Per il pieno sviluppo del 5G servono più risorse spettrali di quelle disponibili al momento. E’ per questo che Bruxelles deve decidere una posizione comune sulla banda sub 700 Mhz, per ora destinata alla televisione digitale terrestre fino al 2030. Che fare? Mantenere questa dead line oppure anticipare la liberazione di questa banda sub 700 Mhz per destinarla all’ulteriore sviluppo del 5G, in particolare dell’Industrial IoT?
Spettro radio per il 5G
Il dibattito è aperto e la Commissione Ue dovrebbe assumere una posizione comune entro l’estate, in vista del prossimo summit globale sulle politiche dello spettro radio, il WRC 23 organizzato dall’ITU, l’agenzia Onu che si occupa di frequenze, in programma a Dubai il prossimo novembre.

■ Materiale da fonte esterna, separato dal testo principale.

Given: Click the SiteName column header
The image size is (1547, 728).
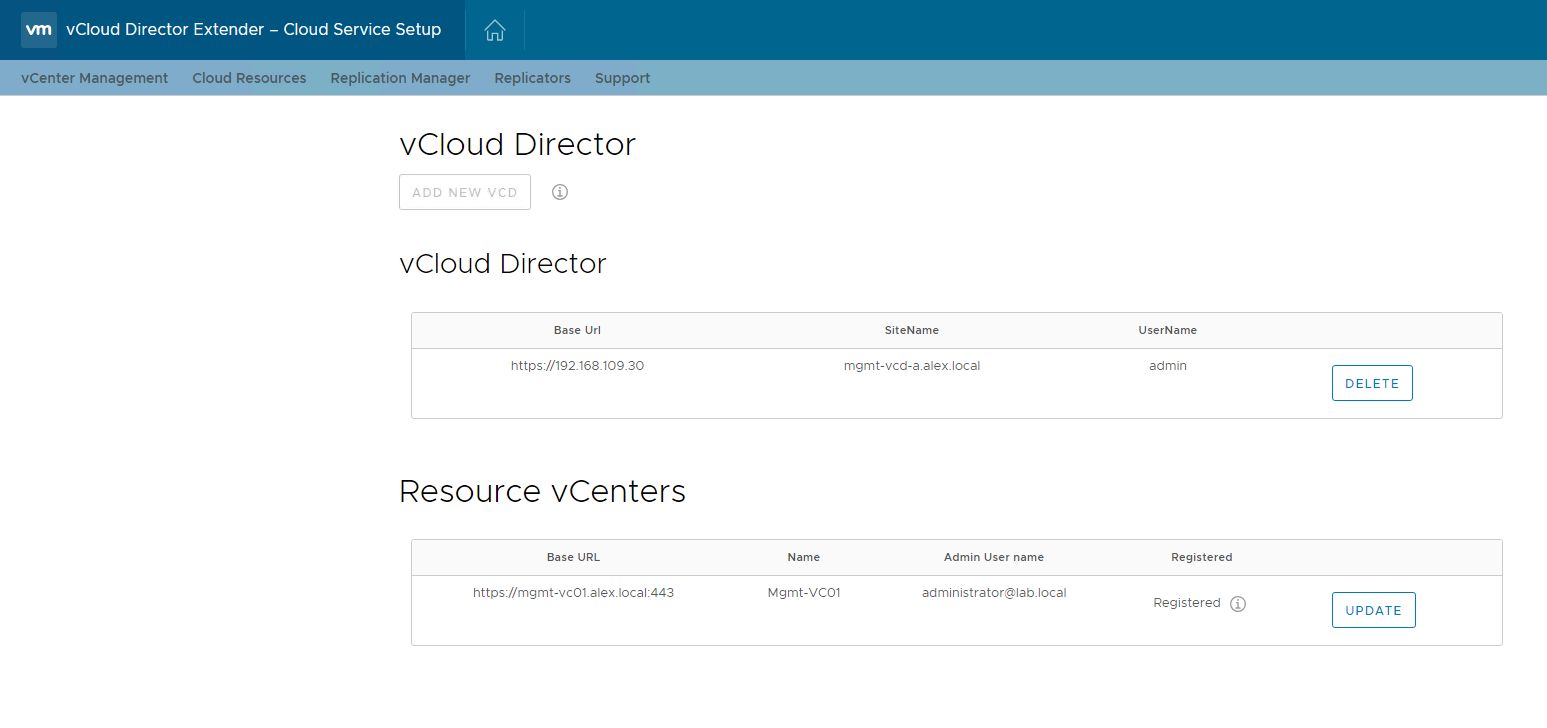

Secondo stime della GSMA, usare la banda sub 700 per il 5G darebbe un contributo al Pil globale di 130 miliardi di dollari, secondo i dati diffusi nel suo ultimo report. In particolare, l’Europa occidentale avrebbe un beneficio di 26 miliardi di dollari fino al 2030, pari ad un incremento annuo dello 0,8% del Pil.
In particolare, più spettro al 5G sarebbe utile per lo sviluppo della banda ultralrga in quei paesi emergenti dove la banda larga fissa non è sviluppata. In questo modo la banda larga mobile fungerebbe da vicario del fisso.
Pressing della GSMA
Cresce quindi il pressing della GSMA per anticipare la liberazione della banda sub 700 dal digitale terrestre televisivo. Tanto più che con lo sviluppo dello streaming e l’affermazione delle varie piattaforme on demand come Netflix e Amazon Prime il digitale terrestre sta perdendo appeal soprattutto nel target giovanile.
Ma non tutti i paesi europei hanno la stessa posizione di fronte allo switch off del digitale, previsto non prima del 2030. Ad esempio, in Spagna la televisione digitale è potente e di certo la speranza è perpetuare la presenza del digitale ben oltre il 2030. Lo stesso vale ad esempio per l’Italia, dove Rai e Mediaset e le emittenti locali spingono per allungare il più possibile il ciclo di vita del digitale terrestre già procrastinato al 2032. E in realtà nemmeno le telco italiane, alle prese con una crisi profonda, hanno alcuna fretta di cambiare lo status quo. Di certo non hanno alcuna intenzione di imbarcarsi in una nuova asta frequenze nel breve termine, tanto più che non stanno ancora monetizzando più di tanto dal 5G.
Il ciclo di vita del digitale terrestre avrà inoltre un peso non indifferente sul valore di asset di RaiWay e EI Towers, i principali operatori di reti broadcasting del paese, di nuovo in predicato di negoziare una fusione più volte sfiorata in passato.
Spagna e Italia tifano per il digitale, il Nord Europa per il 5G
Spagna e Italia sono i paesi europei con il maggior numero di canali del digitale terrestre. La Svizzera, invece, ha già provveduto allo switch off mentre altri paesi hanno altre tecnologie, in particolare via cavo per la diffusione del segnale televisivo.
Il Nord Europa, in particolare Svezia e Finlandia, sono invece favorevoli ad un passaggio anticipato dello spettro sub 700 alle telecomunicazioni per lo sviluppo del 5G. I primi a beneficiarne in ottica 5G sarebbero in effetti Ericsson e Nokia.
A questo punto è necessario che Bruxelles adotti una posizione comune in tempi stretti e che anche l’Italia si presenti con una sua posizione ben chiara in materia di programmazione dello spettro radio.